__Stated task__. Rewrite the passage of the jobless claims update that begins at the words "With inauguration activities" and stops after "ended December 31.", substituting "Department of Labor" for "Labor Department".

__Source excerpt__.
---*---

With inauguration activities one week away, the economy showed continued signs of strength.  The labor market, long a bright spot, saw initial jobless claims rise by 10,000 to 247,000 in the week ended January 7 according to the Labor Department, but that was the 97th consecutive week with claims below 300,000.  That is the longest stretch in over four decades and is typically consistent with an improving job market as we saw in last week’s month payroll data.  The four-week moving average fell to 256,500 which shows that the trend remains toward lower figures even though we might get slightly higher figures this month due to auto plants winter shutdowns and post-holiday retail employment trimming.  The number of people continuing to receive jobless benefits fell by 29,000 to 2.09 million in the week ended December 31.

---*---

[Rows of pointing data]
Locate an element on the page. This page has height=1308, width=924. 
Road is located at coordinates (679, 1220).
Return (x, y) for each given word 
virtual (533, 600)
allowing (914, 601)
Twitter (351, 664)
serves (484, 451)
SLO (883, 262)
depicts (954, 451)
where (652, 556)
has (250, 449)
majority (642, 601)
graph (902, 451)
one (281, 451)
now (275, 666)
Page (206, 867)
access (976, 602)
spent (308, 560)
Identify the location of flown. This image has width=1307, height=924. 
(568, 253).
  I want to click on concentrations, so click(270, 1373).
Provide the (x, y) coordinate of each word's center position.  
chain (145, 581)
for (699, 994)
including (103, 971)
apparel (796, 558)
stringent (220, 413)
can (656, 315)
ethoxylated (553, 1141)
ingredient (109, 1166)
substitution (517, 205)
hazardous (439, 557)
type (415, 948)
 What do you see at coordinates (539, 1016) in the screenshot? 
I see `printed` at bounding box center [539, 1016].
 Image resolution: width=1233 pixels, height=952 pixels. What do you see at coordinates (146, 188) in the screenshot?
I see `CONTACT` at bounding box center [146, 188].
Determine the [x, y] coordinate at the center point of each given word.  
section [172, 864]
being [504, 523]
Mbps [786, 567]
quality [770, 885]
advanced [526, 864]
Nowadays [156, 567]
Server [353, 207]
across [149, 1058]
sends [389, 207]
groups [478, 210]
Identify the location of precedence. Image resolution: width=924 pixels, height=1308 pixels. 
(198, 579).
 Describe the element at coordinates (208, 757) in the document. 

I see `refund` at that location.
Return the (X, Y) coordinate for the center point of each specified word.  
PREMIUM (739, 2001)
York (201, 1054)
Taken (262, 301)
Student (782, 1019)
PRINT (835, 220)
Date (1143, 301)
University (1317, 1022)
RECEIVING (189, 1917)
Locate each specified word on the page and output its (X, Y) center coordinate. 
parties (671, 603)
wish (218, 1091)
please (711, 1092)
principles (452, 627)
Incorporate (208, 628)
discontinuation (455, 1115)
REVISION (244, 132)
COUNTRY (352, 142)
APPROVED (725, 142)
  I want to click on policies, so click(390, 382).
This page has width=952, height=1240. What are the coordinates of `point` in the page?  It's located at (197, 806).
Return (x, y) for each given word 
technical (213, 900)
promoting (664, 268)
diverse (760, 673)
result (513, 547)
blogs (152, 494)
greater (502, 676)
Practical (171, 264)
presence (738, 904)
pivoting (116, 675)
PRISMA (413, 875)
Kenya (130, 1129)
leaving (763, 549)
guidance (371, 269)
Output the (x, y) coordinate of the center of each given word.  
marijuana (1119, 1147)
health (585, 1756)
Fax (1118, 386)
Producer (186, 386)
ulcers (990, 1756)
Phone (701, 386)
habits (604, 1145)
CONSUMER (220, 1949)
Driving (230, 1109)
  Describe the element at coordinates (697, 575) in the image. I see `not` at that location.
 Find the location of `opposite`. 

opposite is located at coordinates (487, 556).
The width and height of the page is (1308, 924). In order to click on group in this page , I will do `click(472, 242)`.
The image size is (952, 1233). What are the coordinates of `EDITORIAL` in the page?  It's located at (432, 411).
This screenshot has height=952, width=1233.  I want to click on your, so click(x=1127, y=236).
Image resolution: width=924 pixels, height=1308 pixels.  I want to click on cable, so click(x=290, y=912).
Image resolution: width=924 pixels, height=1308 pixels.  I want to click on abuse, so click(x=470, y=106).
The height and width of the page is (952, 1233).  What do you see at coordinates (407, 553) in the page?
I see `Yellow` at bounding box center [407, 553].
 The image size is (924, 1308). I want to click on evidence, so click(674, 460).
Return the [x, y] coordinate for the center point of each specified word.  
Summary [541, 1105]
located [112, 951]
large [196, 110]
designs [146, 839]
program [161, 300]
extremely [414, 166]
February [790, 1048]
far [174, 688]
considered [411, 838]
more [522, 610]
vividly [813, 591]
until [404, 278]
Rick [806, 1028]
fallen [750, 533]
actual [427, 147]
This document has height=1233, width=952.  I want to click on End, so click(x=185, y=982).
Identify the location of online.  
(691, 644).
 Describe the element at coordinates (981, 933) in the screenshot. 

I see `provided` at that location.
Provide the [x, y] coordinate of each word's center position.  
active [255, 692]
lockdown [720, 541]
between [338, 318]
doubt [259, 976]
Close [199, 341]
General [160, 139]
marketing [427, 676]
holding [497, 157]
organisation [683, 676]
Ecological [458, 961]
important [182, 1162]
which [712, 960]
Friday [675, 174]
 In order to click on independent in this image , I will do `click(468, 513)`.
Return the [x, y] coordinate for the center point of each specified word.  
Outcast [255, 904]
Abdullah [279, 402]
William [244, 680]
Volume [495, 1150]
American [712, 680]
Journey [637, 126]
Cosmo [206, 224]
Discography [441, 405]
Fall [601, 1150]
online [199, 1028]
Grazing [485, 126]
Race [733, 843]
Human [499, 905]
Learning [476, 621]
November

---*---

__Result of the task__.
With inauguration activities one week away, the economy showed continued signs of strength.  The labor market, long a bright spot, saw initial jobless claims rise by 10,000 to 247,000 in the week ended January 7 according to the Department of Labor, but that was the 97th consecutive week with claims below 300,000.  That is the longest stretch in over four decades and is typically consistent with an improving job market as we saw in last week’s month payroll data.  The four-week moving average fell to 256,500 which shows that the trend remains toward lower figures even though we might get slightly higher figures this month due to auto plants winter shutdowns and post-holiday retail employment trimming.  The number of people continuing to receive jobless benefits fell by 29,000 to 2.09 million in the week ended December 31.